Un souvenir heureux est peut-être, sur terre,
Plus vrai que le bonheur.
A. DE MUSSET
I
El Emperador Púrpura
me observó en silencio. Volví a echar la caña, lanzando casi dos metros
de sedal impermeable y, tras el siseo del hilo surcando el aire sobre el
estanque, vi mis tres moscas posarse en el agua como vilanos a la
deriva. El Emperador Púrpura lanzó una mirada desdeñosa.
—Lo ve —dijo—, tengo razón. No hay ni una sola trucha en Bretaña que salte a por un cebo de mosca.
—Pues en Norteamérica sí lo hacen —repliqué.
—¡Caramba! ¡Por Norteamérica! —apostilló el Emperador Púrpura.
—Y las truchas pican con cebos de mosca en Inglaterra —insistí secamente.
—¿Es que cree que me importa lo que haga la gente en Inglaterra? —exclamó el Emperador Púrpura.
—A usted no le importa nada excepto usted mismo y sus asquerosas
orugas —dije, más enfadado de lo que había estado hasta ese momento.
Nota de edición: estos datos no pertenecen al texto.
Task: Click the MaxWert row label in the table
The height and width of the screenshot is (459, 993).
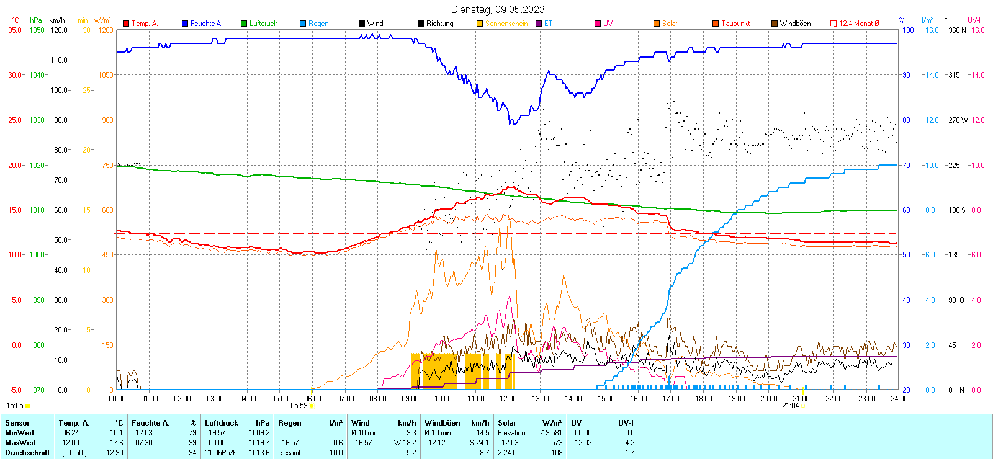Action: pos(20,443)
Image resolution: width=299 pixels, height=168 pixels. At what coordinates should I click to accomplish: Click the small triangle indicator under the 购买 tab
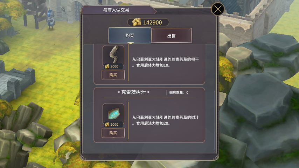point(131,43)

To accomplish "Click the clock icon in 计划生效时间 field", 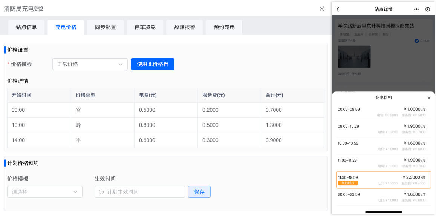I will pyautogui.click(x=101, y=192).
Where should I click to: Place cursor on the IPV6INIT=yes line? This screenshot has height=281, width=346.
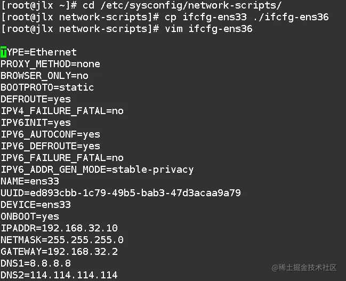tap(35, 123)
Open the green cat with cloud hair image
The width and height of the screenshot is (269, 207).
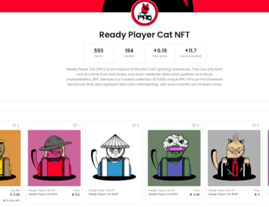coord(174,158)
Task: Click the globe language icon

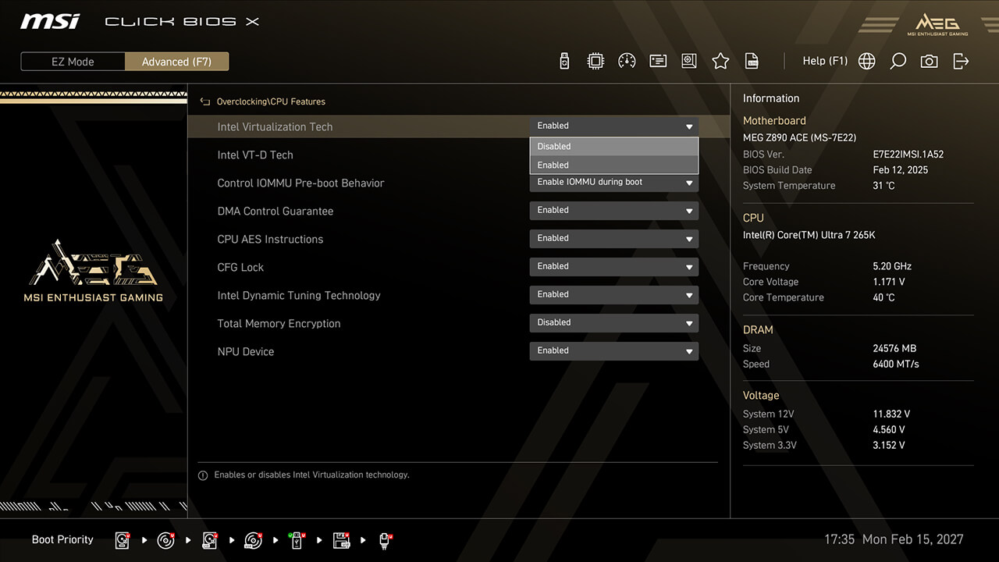Action: [866, 61]
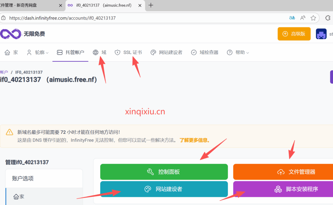The height and width of the screenshot is (205, 333).
Task: Click the read aloud icon in address bar
Action: (303, 18)
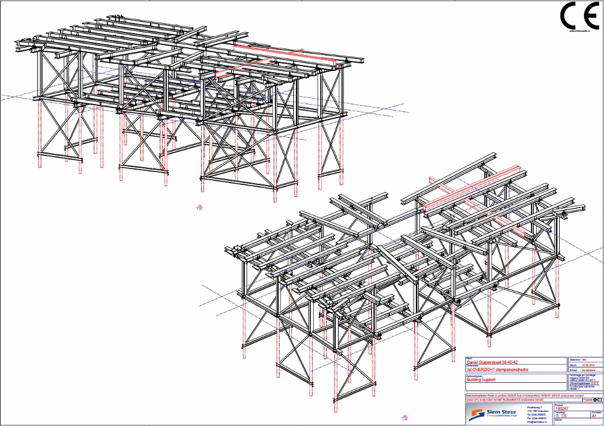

El Emperador Púrpura resopló. Sus anchos, imberbes y curtidos
rasgos revelaban una expresión obstinada que siempre lograba sacarme de
mis casillas. Quizás la forma en que llevaba el sombrero intensificaba
esta irritación, con aquella ala blanda apoyada sobre ambas orejas, y
las dos finas cintas de terciopelo que colgaban de la hebilla de plata
delantera agitándose y bailoteando hasta con la más insignificante
brisa. Sus astutos ojos y su puntiaguda nariz no tenían nada que ver con
el resto de su obeso y enrojecido rostro. Cuando me miró a los ojos,
dejó escapar una risotada.
—Sé más sobre insectos que ningún hombre de Morbihan… o Finistère, de hecho —afirmó.
—El Almirante Rojo sabe tanto como usted —repliqué.
—No es cierto —contestó el Emperador Púrpura enojado.